EXERCISE OBJECTIVE
Pull out every row below that contains the word "Collapse" and copy each one in full. Match only that exact capitalization.

ENTRIES PROVIDED
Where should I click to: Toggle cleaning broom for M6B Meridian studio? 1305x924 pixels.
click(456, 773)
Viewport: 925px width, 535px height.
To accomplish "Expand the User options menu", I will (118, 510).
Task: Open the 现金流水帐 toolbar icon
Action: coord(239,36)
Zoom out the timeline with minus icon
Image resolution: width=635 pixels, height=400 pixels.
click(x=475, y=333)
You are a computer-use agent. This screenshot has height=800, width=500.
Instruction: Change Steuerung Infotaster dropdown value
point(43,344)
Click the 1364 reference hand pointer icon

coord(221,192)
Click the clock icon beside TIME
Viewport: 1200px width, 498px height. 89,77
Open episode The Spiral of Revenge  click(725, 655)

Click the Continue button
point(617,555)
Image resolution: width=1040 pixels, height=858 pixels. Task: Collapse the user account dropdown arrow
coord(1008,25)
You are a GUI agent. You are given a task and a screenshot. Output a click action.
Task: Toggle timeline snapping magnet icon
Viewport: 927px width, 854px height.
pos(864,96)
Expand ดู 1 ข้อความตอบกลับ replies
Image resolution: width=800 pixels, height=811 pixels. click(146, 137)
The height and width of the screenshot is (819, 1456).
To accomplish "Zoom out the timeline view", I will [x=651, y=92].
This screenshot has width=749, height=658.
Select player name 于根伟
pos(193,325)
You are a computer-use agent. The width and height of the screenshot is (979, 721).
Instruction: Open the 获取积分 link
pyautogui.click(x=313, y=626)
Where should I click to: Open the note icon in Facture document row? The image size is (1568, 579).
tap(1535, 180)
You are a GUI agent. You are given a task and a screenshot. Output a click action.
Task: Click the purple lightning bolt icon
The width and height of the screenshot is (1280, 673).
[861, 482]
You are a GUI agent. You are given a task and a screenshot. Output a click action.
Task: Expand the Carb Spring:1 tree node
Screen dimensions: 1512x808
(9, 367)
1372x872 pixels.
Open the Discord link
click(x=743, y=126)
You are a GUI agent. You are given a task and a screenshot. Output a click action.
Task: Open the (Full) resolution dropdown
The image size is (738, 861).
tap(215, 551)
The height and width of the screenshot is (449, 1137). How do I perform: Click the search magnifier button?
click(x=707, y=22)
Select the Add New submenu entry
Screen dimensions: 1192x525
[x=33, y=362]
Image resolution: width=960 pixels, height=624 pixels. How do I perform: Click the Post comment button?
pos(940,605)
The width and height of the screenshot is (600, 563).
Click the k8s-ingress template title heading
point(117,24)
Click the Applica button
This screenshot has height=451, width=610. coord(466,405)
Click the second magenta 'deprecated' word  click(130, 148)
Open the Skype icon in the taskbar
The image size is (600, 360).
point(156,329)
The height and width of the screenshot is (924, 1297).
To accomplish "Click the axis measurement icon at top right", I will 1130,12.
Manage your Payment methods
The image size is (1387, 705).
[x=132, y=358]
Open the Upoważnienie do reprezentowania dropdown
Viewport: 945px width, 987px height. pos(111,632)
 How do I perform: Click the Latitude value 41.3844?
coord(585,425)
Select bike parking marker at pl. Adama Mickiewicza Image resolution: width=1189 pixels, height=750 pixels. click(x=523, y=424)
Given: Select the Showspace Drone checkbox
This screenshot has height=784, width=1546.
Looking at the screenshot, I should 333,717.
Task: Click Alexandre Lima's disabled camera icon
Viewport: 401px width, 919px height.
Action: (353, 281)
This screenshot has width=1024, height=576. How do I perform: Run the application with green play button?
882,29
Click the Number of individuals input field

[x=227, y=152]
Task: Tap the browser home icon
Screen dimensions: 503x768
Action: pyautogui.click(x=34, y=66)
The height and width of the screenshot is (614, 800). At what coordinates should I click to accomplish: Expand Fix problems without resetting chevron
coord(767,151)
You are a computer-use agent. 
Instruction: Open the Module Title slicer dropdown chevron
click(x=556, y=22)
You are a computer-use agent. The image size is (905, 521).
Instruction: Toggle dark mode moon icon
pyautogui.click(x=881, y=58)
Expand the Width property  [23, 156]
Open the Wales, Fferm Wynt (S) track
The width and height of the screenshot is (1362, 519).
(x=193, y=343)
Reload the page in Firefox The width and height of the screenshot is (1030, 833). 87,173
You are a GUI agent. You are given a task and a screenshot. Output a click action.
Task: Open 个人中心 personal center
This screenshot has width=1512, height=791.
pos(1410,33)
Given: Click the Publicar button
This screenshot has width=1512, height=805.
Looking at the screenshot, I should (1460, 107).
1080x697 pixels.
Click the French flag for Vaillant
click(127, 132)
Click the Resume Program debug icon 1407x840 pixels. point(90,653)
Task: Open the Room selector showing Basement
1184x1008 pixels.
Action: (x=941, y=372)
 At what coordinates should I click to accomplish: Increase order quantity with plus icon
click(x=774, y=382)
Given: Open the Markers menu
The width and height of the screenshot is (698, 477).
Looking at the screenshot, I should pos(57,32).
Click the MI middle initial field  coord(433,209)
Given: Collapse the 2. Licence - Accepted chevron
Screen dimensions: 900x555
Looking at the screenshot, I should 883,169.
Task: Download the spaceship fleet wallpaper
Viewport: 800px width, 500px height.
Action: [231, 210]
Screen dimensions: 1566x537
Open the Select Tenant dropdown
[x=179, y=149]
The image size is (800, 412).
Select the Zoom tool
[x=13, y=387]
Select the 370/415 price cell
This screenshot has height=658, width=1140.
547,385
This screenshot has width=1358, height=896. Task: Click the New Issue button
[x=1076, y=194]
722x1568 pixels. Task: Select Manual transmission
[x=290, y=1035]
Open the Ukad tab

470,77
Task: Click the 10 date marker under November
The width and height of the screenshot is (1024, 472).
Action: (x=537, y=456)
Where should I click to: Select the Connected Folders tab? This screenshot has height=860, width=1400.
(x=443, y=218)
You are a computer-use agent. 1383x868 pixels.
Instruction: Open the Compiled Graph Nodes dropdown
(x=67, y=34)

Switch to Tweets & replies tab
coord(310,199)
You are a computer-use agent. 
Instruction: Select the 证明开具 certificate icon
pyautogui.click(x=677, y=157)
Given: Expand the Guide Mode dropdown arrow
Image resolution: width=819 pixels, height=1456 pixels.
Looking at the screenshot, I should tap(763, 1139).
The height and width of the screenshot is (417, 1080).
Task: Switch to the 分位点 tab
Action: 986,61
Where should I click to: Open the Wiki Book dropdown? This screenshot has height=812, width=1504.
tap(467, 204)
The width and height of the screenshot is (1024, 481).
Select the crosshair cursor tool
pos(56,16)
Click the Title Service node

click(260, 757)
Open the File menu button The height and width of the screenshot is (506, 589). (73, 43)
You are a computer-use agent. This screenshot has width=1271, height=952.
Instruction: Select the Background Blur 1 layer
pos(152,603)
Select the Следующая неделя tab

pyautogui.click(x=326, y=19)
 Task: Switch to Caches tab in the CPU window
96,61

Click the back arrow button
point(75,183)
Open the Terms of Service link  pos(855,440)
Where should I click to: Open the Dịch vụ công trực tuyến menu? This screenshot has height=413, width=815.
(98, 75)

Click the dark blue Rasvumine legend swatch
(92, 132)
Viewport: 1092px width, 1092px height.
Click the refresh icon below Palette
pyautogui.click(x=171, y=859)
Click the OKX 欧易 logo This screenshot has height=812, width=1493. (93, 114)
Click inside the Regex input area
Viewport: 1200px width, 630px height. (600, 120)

SOLUTION TO THE PROBLEM
Image resolution: width=1040 pixels, height=858 pixels. Task: Collapse the user account dropdown arrow
Given: Collapse the 2. Licence - Accepted chevron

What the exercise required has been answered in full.